Derrota irrecuperável no Morumbi

Amigo são-paulino, leitor do Tricolor na Web, a derrota do São Paulo para o Goiás, no Morumbi, é daquela que você só vai recuperar no campeonato do ano que vem. Ou seja: são três pontos que não se conquista mais. O pior foi tomar o gol com um minuto e meio de jogo, ter mais 88 minutos (fora os acréscimos)  e não conseguir, ao menos, empatar a partida.

Não sou fervoroso defensor da demissão de Ney Franco e muito menos defendo a volta de Muricy Ramalho nesse momento para o São Paulo. Mas sou obrigado a reconhecer que nosso técnico foi o responsável direto pela derrota desta quarta-feira.

Ney Franco entrou com o time errado. Quando todos esperavam – e era a hora disso – do 4-3-3, com Aloísio, Luis Fabiano e Osvaldo na frente, e Ganso no meio, ele entra com Maicon e mantém Aloísio na defesa. Aí, no intervalo, coloca Aloísio e tira Douglas, passando Rodrigo Caio para a lateral. Numa única substituição ele matou o lado direito do São Paulo, porque, mal ou bem, Douglas fazia jogadas de ataque e causava preocupação ao lateral do Goiás, deixou o meio de campo vulnerável, pois Wellington continua muito mal, e tirou quebrou o domínio de do meio para a frente, pois Maicon, mesmo que sem qualidade, fazia isso, enquanto Ganso estava morto. Aliás, a escalação de Maicon deixou Ganso completamente sem função.

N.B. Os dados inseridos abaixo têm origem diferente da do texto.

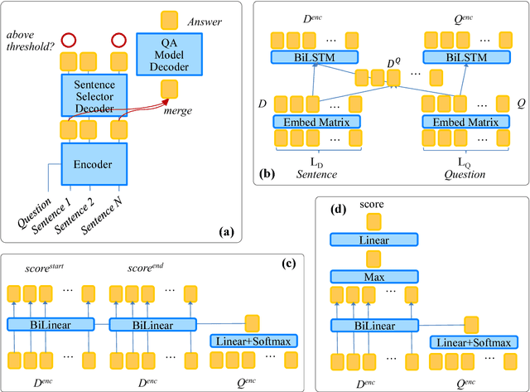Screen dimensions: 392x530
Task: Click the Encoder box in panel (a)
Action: tap(93, 164)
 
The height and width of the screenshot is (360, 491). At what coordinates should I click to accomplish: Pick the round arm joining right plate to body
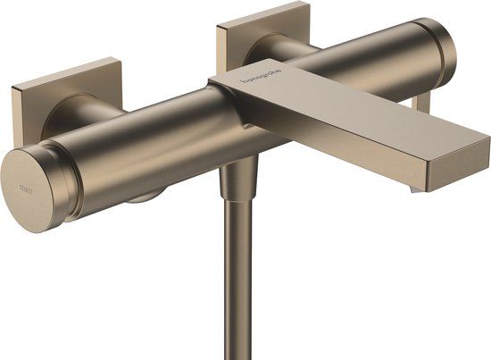tap(272, 54)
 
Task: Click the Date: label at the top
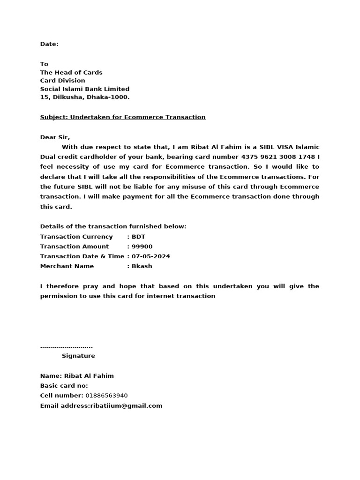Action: (49, 44)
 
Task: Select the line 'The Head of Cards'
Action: (71, 72)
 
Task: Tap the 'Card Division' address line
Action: (62, 81)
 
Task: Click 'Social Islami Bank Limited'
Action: (85, 89)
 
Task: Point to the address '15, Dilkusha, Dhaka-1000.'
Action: (85, 98)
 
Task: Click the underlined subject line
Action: (123, 117)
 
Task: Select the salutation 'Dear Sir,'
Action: (55, 137)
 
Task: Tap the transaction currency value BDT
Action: (139, 237)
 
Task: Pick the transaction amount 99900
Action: (142, 247)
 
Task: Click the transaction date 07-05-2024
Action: (150, 256)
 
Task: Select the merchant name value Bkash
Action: (142, 266)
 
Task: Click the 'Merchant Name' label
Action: (67, 266)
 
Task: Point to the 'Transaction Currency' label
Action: (76, 237)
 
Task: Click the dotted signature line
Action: (66, 347)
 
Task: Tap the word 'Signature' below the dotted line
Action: (78, 356)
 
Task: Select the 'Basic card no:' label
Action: (64, 386)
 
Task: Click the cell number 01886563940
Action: (106, 396)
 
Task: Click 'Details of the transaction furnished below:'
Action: (113, 226)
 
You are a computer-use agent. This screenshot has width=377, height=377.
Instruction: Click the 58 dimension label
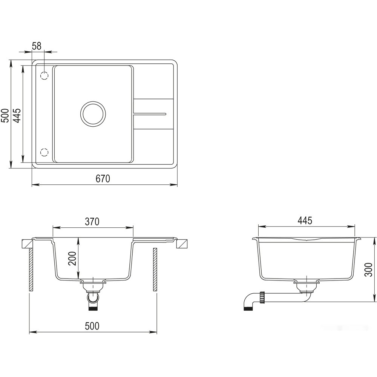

Percebendo o erro, Ney colocou Caramelo no lugar de Maicon, voltando Rodrigo Caio para o meio. Não mudou muita coisa, pois Caramelo foi responsável por uma jogada patética, quando avançou pela direita e caiu sozinho, coisa que mesmo em várzea, quando  acontece, vira motivo de risos.

Para completar o quadro, tirou Juan, numa nítida tentativa de agradar a torcida, e colocou Silvinho. Mas aí já era tarde demais.

Por incrível que pareça, mesmo jogando mal e tendo perdido a partida, o São Paulo ainda cansou de perder gols. Somente no segundo tempo foram dois com Aloísio – numa mesma jogada -, uma absurda com Juan, uma com Luis Fabiano, uma com Osvaldo e uma com Maicon. Pontarias péssimas. Sem contar o pênalti não marcado, quando um zagueiro do Goiás meteu a mão da bola para desviar um chute de Maicon.

Enfim, tudo o que fizemos para conseguir aquela “gordura” nas primeiras rodadas, jogamos por terra nessa quarta-feira. E o Goiás, para quem quer ser campeão, é daqueles times em que se faz necessário vencer dentro e fora de casa. Por isso esses três pontos perdidos nesta partida são irrecuperáveis.